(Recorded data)

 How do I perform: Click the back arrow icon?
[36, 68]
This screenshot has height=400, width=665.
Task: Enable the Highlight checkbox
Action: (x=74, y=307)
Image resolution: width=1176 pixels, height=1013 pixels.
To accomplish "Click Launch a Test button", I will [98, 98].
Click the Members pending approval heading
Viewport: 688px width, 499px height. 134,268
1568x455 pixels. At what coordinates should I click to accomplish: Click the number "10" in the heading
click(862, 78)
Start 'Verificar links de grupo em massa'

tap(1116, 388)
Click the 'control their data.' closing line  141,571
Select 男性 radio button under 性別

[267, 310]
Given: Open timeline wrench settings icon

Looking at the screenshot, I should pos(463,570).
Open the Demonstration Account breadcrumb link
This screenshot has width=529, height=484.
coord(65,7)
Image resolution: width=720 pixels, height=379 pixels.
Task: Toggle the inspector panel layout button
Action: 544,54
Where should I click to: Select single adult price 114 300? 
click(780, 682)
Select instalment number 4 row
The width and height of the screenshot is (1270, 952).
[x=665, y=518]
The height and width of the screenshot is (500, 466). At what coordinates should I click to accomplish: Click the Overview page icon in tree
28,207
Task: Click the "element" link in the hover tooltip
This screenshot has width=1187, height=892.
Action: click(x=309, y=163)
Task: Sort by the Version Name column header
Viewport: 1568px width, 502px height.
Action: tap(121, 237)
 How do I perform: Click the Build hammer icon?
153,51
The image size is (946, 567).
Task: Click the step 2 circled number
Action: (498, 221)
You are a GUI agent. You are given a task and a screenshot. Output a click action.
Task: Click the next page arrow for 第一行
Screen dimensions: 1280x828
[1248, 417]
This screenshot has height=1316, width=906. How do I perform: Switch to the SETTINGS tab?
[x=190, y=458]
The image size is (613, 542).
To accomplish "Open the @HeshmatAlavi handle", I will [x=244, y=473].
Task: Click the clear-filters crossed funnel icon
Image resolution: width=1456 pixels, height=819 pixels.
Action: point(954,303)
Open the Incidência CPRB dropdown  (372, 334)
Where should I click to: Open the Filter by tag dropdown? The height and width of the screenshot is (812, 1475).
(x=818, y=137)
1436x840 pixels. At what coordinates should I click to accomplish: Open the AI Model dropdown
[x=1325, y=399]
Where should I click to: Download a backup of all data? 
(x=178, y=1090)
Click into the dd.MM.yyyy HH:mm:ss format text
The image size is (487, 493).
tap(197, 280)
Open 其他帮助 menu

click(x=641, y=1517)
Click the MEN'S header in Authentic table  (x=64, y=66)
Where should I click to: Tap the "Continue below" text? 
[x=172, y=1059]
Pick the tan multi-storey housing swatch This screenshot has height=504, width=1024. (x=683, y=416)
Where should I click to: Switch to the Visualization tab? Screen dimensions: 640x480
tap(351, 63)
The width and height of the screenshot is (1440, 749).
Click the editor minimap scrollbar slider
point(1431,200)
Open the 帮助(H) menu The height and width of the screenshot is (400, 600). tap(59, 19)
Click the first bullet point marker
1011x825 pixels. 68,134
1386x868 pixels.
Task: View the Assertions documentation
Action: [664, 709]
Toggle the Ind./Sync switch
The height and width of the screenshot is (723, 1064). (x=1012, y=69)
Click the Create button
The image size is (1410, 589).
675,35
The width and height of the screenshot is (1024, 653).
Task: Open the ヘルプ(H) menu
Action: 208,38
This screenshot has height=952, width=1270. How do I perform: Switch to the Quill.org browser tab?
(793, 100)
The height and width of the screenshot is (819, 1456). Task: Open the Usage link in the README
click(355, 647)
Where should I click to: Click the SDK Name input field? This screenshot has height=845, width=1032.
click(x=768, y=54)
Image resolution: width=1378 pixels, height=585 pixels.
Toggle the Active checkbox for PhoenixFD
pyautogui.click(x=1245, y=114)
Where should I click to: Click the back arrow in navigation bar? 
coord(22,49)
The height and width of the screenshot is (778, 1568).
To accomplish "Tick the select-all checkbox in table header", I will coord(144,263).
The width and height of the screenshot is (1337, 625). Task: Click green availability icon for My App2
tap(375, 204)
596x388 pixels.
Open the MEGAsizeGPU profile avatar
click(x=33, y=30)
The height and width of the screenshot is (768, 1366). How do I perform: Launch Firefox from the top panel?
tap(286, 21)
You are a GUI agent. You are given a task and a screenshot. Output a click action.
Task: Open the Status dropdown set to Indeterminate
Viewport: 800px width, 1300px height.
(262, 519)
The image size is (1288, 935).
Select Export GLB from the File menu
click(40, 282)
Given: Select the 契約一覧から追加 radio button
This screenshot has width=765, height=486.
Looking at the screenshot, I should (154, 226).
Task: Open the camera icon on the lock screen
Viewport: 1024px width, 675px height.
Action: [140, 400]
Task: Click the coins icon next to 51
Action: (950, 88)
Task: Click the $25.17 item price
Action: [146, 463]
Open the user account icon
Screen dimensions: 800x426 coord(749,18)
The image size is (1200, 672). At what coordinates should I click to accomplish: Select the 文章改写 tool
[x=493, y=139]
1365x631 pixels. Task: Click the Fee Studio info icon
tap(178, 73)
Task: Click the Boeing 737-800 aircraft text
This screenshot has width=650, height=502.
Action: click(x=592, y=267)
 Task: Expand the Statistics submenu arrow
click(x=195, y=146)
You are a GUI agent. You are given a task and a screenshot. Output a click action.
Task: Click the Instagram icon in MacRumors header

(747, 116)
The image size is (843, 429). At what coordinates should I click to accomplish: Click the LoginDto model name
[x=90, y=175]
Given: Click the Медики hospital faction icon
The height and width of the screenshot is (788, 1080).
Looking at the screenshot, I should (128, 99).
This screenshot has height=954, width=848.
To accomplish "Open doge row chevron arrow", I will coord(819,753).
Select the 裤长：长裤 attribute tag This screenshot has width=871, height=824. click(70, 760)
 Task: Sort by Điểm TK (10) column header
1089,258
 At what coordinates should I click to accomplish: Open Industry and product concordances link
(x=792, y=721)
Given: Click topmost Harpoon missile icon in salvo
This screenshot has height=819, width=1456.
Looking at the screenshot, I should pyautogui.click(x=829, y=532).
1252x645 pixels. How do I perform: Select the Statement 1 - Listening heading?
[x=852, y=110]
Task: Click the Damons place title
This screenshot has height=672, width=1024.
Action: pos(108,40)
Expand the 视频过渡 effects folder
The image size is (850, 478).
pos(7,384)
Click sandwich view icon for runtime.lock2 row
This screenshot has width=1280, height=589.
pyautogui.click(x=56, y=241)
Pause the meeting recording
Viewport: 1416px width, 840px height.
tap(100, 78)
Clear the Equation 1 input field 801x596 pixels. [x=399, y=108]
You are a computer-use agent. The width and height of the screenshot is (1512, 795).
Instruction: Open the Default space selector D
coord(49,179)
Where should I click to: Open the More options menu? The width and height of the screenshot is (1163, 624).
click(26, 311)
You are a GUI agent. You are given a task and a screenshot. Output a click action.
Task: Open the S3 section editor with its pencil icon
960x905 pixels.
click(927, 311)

[Work required]: Which lines in the data contain the string "page", with case counting? List each of those lines in full.

[Solution to this task]:
The height and width of the screenshot is (500, 466). At what coordinates should I click to accomplish: Click the Overview page icon in tree
Task: Click the next page arrow for 第一行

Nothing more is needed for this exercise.